Make a fattie, beer can chicken, and bread of course.    
	

	
	
		
		



		
			






Made pizza last weekend so we took the leftover toppings to stuff the fattie (sausage, pepperoni, Canadian bacon, and of course cheese).

On to the grill







All done



















Bread on the grill







Lunch


----------



## pops6927 (Mar 4, 2012)

Wow, great looking stuff!  Especially the lima beans! (I love 'em, many don't tho).  It was a great day here, I'm in Fort Worth.  Super Qview!  Now, to make your own Canadian bacon!  We'll show you how, it's not hard!


----------



## alelover (Mar 5, 2012)

Great looking grub. Bread looks great. I love lima beans too.


----------



## breeves (Mar 5, 2012)

Now I really do regret being to busy to stop and smoke this weekend. It was fantastic outside. Great looking Qview.


----------



## smokinhusker (Mar 5, 2012)

Great looking! Lima beans are always good, IMHO.


----------



## wildflower (Mar 6, 2012)

God Bless Texas!!


----------



## 02ebz06 (Mar 7, 2012)

Thanks for the replies.

Pops, I'm just north of you in Roanoke.

Bread cooked on the gill was really good (of course everything smoked is good).

We just started getting into making pizza and bread.

I always thought you just throw some flour, water, and yeast together and presto - bread.

Turns out there is a real science to it.


----------



## sflcowboy78 (Mar 7, 2012)

02EBZ06 said:


> Thanks for the replies.
> 
> Pops, I'm just north of you in Roanoke.
> 
> ...


02EbZ06,

That looks awesome. I am just east of you in Gravevine. Maybe we should plan a meet of North Texas members. I count 3 right here, not sure how many more.


----------



## SmokinAl (Mar 7, 2012)

Great looking grub! Everything looks delicious!


----------



## 02ebz06 (Mar 7, 2012)

sflcowboy78 said:


> 02EbZ06,
> 
> That looks awesome. I am just east of you in Gravevine. Maybe we should plan a meet of North Texas members.
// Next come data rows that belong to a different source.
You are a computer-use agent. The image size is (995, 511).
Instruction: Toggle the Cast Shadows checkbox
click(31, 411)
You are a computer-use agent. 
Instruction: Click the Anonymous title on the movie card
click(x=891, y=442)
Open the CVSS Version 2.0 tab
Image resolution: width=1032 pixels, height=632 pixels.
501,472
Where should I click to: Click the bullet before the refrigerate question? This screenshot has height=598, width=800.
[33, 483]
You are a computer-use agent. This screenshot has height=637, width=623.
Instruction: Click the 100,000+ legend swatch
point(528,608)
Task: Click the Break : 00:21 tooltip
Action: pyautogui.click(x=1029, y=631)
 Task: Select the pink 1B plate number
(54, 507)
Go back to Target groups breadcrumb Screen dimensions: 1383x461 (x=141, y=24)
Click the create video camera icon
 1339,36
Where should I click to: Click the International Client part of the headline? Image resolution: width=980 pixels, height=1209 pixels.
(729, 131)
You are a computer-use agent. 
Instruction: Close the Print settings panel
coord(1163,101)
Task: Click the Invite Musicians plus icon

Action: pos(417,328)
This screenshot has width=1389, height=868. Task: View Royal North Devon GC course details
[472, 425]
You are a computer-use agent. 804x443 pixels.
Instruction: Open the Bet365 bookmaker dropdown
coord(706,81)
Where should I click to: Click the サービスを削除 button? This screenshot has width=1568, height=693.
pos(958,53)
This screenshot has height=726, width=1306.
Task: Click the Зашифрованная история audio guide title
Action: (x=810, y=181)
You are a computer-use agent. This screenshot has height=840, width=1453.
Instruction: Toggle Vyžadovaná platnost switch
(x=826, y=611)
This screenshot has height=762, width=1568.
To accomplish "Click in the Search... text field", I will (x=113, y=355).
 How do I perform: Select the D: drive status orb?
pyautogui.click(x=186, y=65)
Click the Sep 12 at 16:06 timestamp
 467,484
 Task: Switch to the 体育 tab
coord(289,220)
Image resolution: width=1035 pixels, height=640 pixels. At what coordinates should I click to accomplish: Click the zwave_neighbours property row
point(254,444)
I count 3 right here, not sure how many more.


 That sounds like a plan.  I go thru there on way to work.

If we get together what would we do?  Oh, wait, BBQ !!!    
	

	
	
		
		



		
		
	


	





Don't know how many pellet grillers there are here but I am getting ready for a bulk pellet purchase if any DFW'ers are interested.

SUBMIT


----------



## capntrip (Mar 7, 2012)

Looks Great!!!


----------



## frosty (Mar 7, 2012)

Beautiful work!  Great color, and great idea on the bread.


----------



## tim202 (Mar 8, 2012)

That's some GREAT lookin grub   02 !!!!

Tim


----------



## 02ebz06 (Mar 8, 2012)

Thanks everyone

Best part was making sammies the next day on home made bread. Umm, Umm Good.

We used the chicken in tortillas with Hatch green chilies and a little hot sauce. Also very good.

I open the fridge several times a day just to smell the smoke.


----------